BBC Wildlife Camera-trap Photo of the Year 2014 – the winners
The most prestigious camera-trap competition has been overhauled with new categories for research and photographic achievement.
This year saw a record number of entrants to BBC Wildlife Magazine’s Camera-Trap Photo of the Year competition. In five years it has grown into the world’s most prestigious recognition of the role that new technology plays in our understanding of the natural world.
“After talking to researchers and photographers, we decided to overhaul the competition,” says BBC Wildlife editor Matt Swaine. “We wanted to offer two separate awards: one for the most striking photograph, and another for the image that had done the most to advance our understanding of a species. The entries surpassed expectation.”
Our panel of experts viewed an astonishing 877 images that made the final cut. Among them were an Amur leopard discovered outside its known range in China, white-lipped peccaries displaying ingenious behaviour in Peru and a European lynx feeding on its prey in Switzerland.
“The judging process was tough, but we had an exceptional panel of judges,” adds Matt. “With photographers Mark Carwardine and Elliott Neep, scientist and mammal expert Steve Harris, the expert eye of our picture editor Wanda Sowry and the experience of Rosamund Kidman Cox, we were well equipped to take on that challenge.”

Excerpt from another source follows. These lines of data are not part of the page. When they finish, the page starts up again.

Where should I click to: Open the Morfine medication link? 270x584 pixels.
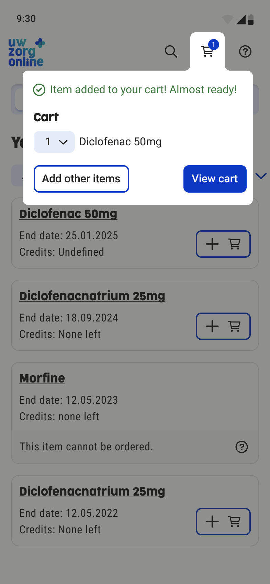tap(42, 378)
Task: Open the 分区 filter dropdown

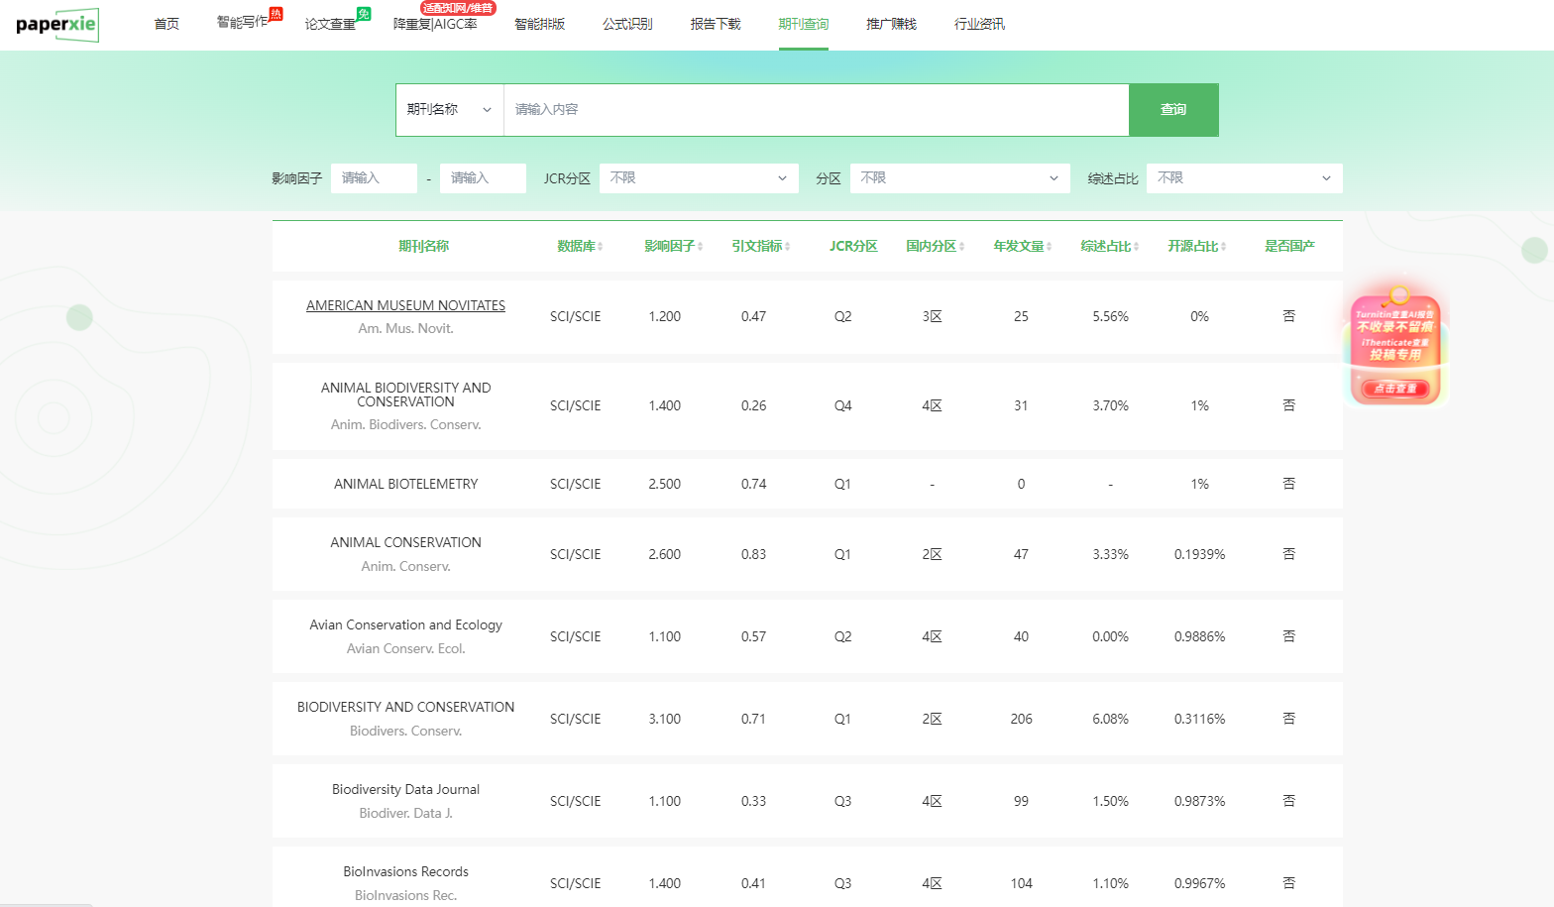Action: point(959,178)
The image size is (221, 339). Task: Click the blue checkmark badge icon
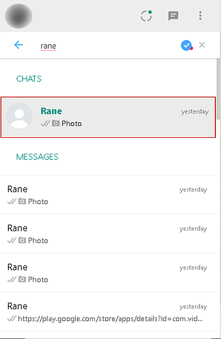pos(186,45)
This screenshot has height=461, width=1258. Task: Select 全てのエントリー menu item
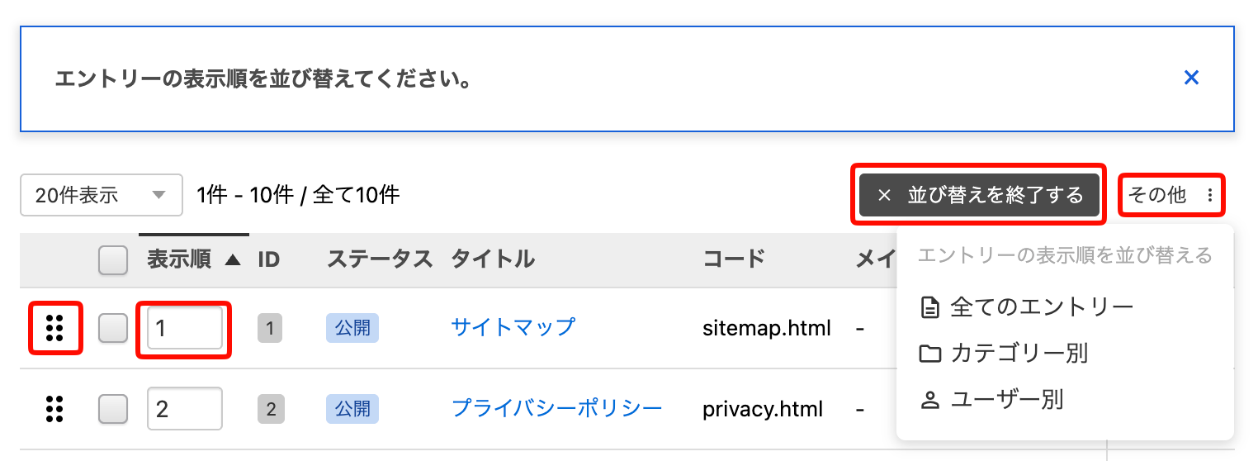click(1042, 307)
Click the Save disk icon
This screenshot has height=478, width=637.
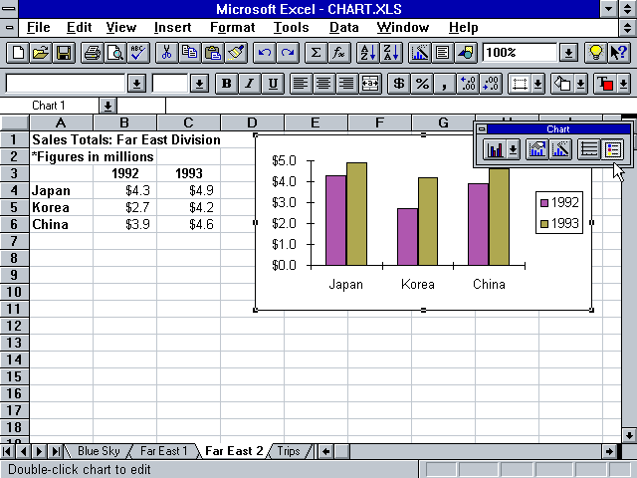click(x=63, y=53)
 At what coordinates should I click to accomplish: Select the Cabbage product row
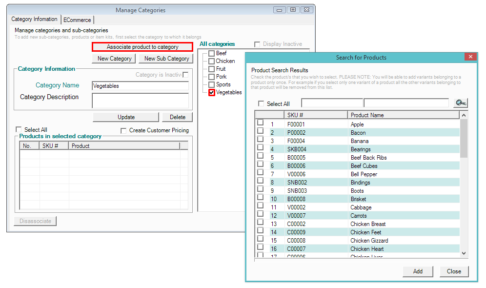point(361,207)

After much deliberation, the judges reached a unanimous decision in awarding the £3,000 prize to our Overall Research Winner: the image of an Iranian cheetah. We are delighted that this money will go back into research and help the funding for this project. Our thanks go to our sponsor Lowepro for supporting this award. And though competition was fierce, the striking image of a black rhino in Zambia was finally named our Overall Photography Winner.